On Friday morning, we took a ride around the tip of the island to see the east coast. The east coast is quite remote. There is very little space to build between the ocean and the mountains. There is a road similar to the road to Hana on Maui that winds up and around and through this coastal area. At one point we stopped and got out of the car at an overlook. We walked through a meadow and through a path that was cut through a clump of yucca plants. We came out to another open space that was very unusual. The clay-like ground was worn smooth and hard but it had strange rock formations popping up through it. We continued on all the while the ocean was spread out below us.

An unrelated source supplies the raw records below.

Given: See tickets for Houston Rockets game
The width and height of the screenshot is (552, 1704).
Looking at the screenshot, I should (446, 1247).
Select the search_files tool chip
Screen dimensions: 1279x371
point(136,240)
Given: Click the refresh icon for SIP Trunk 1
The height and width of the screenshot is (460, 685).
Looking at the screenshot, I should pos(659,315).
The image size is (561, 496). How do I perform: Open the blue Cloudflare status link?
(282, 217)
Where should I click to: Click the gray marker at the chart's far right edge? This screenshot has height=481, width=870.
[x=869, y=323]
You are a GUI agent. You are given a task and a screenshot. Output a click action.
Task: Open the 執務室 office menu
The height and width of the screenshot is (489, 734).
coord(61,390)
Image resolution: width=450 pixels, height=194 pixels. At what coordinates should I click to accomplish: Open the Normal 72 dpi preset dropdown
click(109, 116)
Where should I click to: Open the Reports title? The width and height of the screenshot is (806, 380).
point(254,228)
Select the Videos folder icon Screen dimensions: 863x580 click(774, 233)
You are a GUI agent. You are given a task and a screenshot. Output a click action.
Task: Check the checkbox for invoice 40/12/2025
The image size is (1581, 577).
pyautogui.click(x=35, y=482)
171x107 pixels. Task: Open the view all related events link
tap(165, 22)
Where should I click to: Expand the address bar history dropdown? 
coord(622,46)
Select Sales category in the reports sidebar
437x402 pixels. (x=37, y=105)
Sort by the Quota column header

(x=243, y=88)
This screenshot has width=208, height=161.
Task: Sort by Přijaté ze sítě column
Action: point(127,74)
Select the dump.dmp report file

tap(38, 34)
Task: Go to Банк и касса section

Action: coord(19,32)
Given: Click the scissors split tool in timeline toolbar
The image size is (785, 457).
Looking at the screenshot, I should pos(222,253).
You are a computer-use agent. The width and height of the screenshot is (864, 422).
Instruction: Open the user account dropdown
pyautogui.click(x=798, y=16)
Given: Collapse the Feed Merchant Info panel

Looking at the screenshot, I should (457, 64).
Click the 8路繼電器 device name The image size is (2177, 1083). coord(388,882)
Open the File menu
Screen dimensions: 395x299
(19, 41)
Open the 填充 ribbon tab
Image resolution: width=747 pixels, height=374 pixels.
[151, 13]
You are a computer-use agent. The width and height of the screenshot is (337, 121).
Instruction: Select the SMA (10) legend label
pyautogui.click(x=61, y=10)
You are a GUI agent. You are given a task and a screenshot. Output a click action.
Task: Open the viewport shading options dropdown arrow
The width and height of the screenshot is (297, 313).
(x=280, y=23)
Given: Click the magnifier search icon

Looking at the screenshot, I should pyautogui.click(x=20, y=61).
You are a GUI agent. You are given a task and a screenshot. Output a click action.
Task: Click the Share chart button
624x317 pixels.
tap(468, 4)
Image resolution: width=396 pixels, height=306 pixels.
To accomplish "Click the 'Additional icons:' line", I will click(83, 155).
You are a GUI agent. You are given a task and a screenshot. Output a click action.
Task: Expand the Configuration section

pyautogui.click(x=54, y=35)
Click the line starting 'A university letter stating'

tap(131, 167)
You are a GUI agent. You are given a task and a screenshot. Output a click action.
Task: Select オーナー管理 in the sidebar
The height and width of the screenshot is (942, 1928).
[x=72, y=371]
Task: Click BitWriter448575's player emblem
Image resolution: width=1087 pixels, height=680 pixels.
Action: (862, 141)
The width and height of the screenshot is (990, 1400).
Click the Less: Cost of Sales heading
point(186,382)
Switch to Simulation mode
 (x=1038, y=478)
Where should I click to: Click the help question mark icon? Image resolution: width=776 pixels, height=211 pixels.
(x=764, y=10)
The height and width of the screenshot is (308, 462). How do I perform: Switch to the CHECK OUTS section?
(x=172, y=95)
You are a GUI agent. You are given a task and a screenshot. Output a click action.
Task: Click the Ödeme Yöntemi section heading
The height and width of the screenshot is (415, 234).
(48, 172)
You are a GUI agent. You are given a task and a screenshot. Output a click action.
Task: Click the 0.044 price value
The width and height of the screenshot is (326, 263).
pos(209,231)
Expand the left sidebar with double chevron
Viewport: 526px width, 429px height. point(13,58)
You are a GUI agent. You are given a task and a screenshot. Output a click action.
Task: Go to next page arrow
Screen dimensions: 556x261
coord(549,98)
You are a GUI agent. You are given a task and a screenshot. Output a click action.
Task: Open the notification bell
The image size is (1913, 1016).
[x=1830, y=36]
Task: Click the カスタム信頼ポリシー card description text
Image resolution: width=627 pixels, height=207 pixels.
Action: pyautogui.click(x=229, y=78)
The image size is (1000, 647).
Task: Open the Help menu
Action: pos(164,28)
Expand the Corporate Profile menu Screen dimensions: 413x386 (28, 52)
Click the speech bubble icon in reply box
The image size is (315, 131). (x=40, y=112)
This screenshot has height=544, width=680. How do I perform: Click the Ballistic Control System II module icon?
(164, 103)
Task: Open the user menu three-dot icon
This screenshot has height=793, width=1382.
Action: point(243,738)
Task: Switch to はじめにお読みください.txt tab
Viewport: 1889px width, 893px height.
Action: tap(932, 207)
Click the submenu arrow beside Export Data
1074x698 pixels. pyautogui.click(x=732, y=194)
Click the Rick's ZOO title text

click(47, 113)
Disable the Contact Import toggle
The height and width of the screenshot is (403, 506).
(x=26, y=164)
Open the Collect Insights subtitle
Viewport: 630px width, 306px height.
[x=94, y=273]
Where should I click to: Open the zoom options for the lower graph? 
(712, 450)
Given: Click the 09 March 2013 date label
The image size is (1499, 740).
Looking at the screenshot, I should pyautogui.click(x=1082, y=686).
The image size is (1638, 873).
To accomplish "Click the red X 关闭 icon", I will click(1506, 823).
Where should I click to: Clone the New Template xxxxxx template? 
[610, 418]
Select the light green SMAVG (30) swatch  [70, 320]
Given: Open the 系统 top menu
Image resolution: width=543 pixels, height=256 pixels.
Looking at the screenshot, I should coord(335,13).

When we got to the edge of the cliff there was an information plaque that explained the geological phenomenon that was happening to form this ridge. The mountain we were standing on was made of coral. There are coral caverns within the mountain that will eventually collapse causing the edge of the mountain to drop down creating a shearing effect. In geological terms, this is called “slumping.”  

Aside from the absolutely breath-taking view from this overlook, we explored fissures in the ground created by earthquakes and “slumping.” We found a granite marker that had writing on it. It was flat in the ground like a grave marker. We know how they mark their graves and this was not that. I found it interesting, so I took a picture.

We walked farther and saw another marker just like the other one only this one was standing upright. It appeared that the first had fallen during a “slumping” episode and the other is still as it should be. We surmise they might be warning markers.

We continued on our drive. After quite a sharp descent, we were at sea level and driving along the coast, again. This time we stopped and walked through another path cut through jungle-like vegetation, only this time we ended up on a sandy beach with surfers in wet suits.  

There was driftwood on the sandy beach as well as a collection of rocks that had been washed up over the years. They were round and smooth, just the kind you see in Oriental rock gardens or used as a bed in an indoor water fountain. We made ourselves little rock “seats” to sit on in the sand. We sat there for quite awhile watching the tide coming in, then decided to head back to the hotel.

Later in the day, we drove through the Kenting National Forest Recreational Area. We drove through an arched entryway and followed the signs.  

When we got to the peak of the park, we could look down onto the little seaside village with the ocean rolling in on the beach. It, too, reminded me of some place we’d been before. It wasn’t till later that night that I realized that it wasn’t Hawaii or the PCH but it was Catalina Island.  

It was very warm…hot…in the middle of the day, but the temperature was pleasant after the sun went down. That’s when we took advantage of the beautiful view of the night sky and ocean. We could also see the lights of the huge resort around the curve of the bay that, again, gave the impression of the Mediterranean Riviera. It was a great spot to eat ice cream that we bought from the 7-Eleven across the street. (Again, I want to give an honest portrayal. It was beginning to sound a little “more” than what it was. It was just a lovely place to share ice cream.)

This was our “last hurrah” before setting our minds to packing and going home in four days. It was a fabulous way to end our time on the “beautiful island,” Formosa. The Portuguese had it right when they gave this name to the uncharted island that they found while sailing for Japan in 1542!